Uma das principais vantagens das TIC´s no processo de ensino-aprendizagem é a oportunidade de personalização. O uso da tecnologia, os programas educacionais adaptáveis permite que os professores atendam às necessidades individuais do aluno, como sublinhado por Roche (2020) que tal personalização permite que o aluno avance em seu ritmo e se concentre em áreas que mais precisam de apoio.
Um outro ponto positivo é o fato das TIC´s se mostrarem grande aliada no desenvolvimento das habilidades do pensamento crítico dos alunos, como afirma Júnior (2023) ao observar que jogos educativos, simulações e interações incentivam os alunos a tomar decisões, estimula a participação ativa no processo de aprendizagem, pois há possibilidade de experimentar diferentes abordagens pedagógicas.
Ainda que existam pontos positivos, é fundamental reconhecer que as TIC´s apresentam desafios no campo da educação. Embora a Internet tenha oferecido um imenso acesso ao conhecimento e recursos pedagógicos, nem todos alunos têm meios adequados para se beneficiarem, o que se torna uma lacuna digital na visão de Hargittai et al. (2019), tendo como resultado o aumento da desigualdade de aprendizagem nos diferentes contextos educacionais do país.

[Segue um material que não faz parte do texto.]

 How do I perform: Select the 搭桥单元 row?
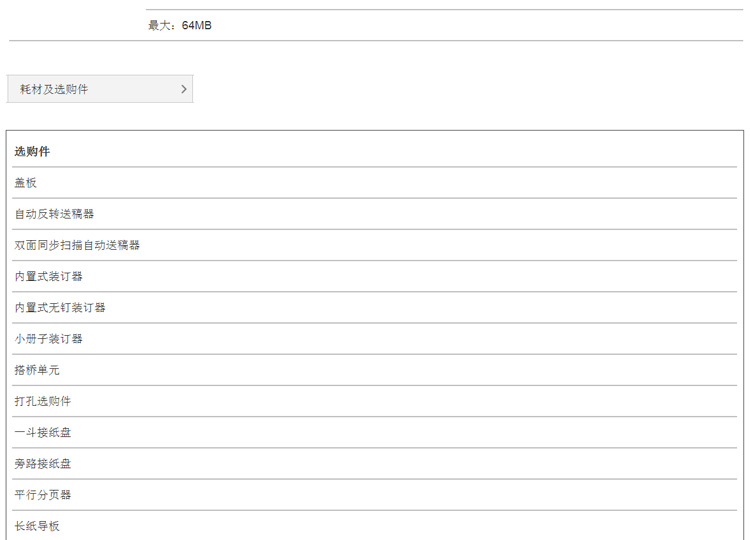(x=375, y=370)
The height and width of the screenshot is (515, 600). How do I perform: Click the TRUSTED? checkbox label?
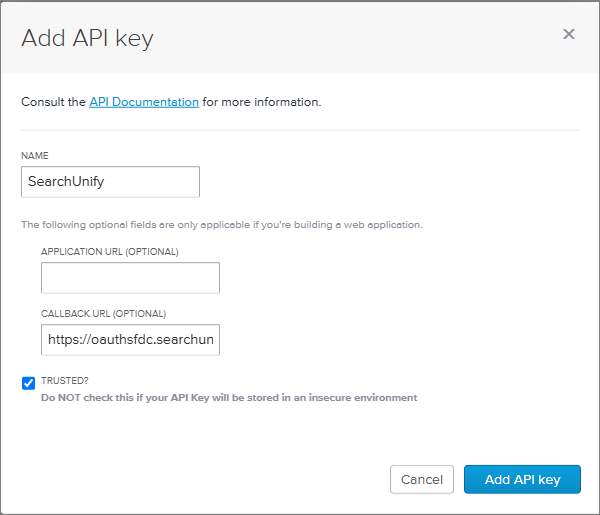65,381
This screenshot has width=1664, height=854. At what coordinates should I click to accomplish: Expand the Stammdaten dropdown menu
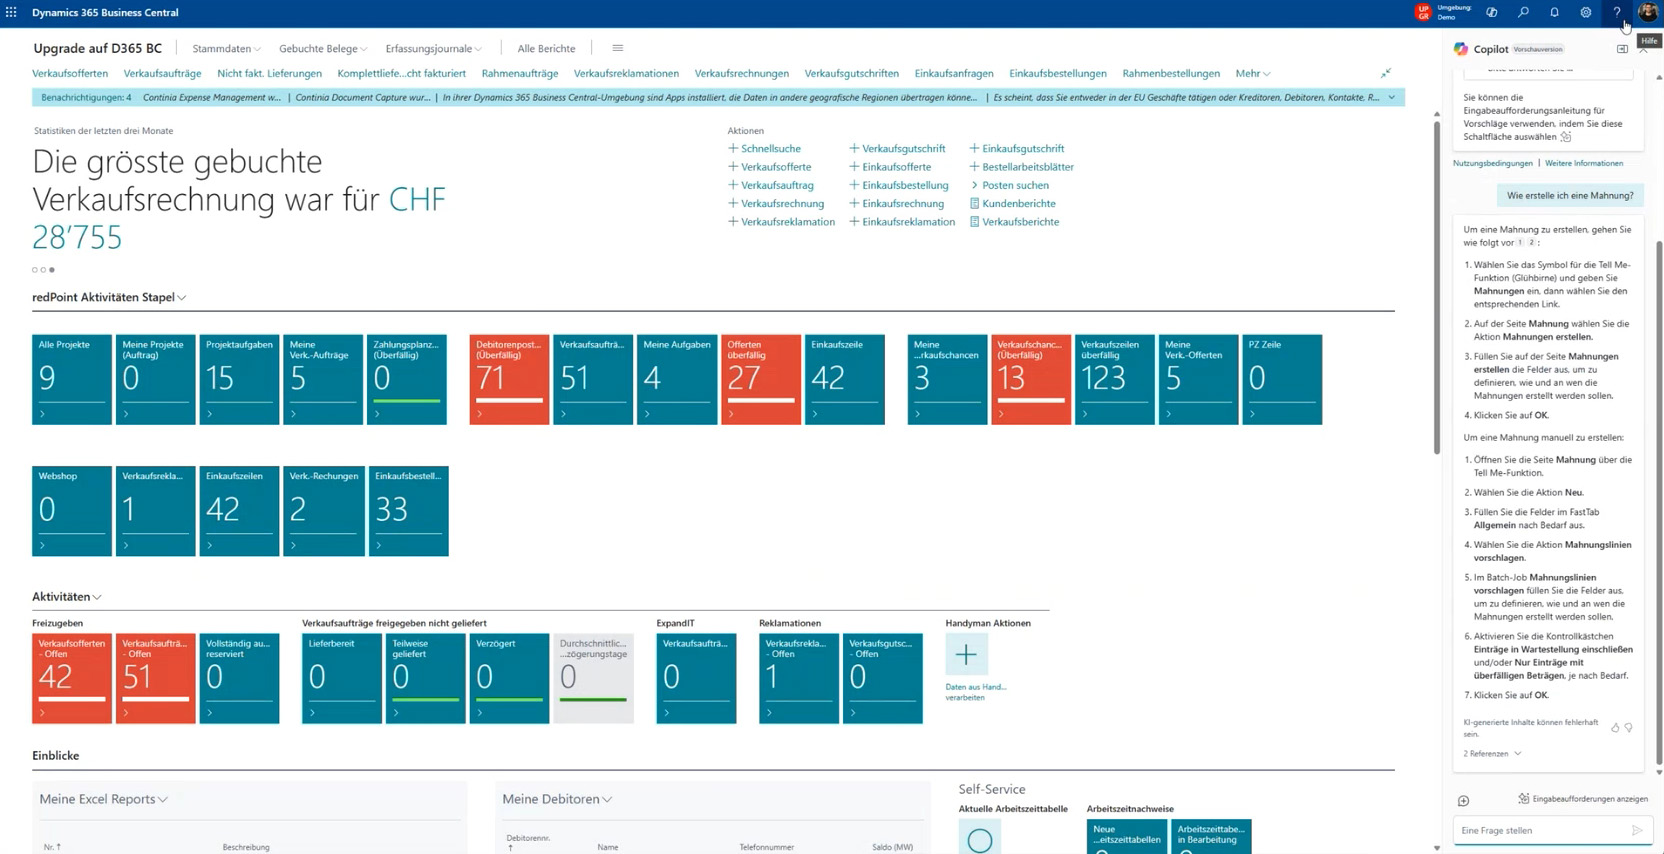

Destaca-se também outro desafio: o uso excessivo das TIC´s provoca intoxicação. Ainda que alguns autores argumentem que o uso das TIC´s em sala de aula pode melhorar a atenção e engajamento (Sarker, 2019), há outros autores que pensam o oposto ao afirmarem que o uso das TIC´s podem promover a distração, prejudicar a capacidade de concentração e provocar dependência (Esper, 2021). Portanto é importante que psicopedagogos colaborem para que os professores e alunos, quanto ao uso das TIC´s, garantam que o processo de ensino-aprendizagem ocorra de maneira positiva e singular.
Considerações Finais
Este estudo trouxe subsídios para aprofundar a compreensão de que o papel da psicopedagogia em tempos de tecnologias de informação e comunicação e inteligência artificial é extremamente relevante, uma vez que a psicopedagogia busca compreender e intervir no processo de aprendizagem. Entende-se que a psicopedagogia pode atuar como ponte entre as tecnologias e o aluno, garantindo um uso ético e eficiente no âmbito educacional. É necessário que psicopedagogos estejam capacitados para utilizar as potencialidades das TIC´s de maneira apropriada, levando em consideração a individualidade dos alunos, suas necessidades socioemocionais e promovendo uma aprendizagem significativa. Portanto, a psicopedagogia pode desempenhar um papel essencial na promoção de uma educação humanizada e adaptada aos avanços tecnológicos, tornando-se uma aliada fundamental na mediação entre tecnologia e ser humano.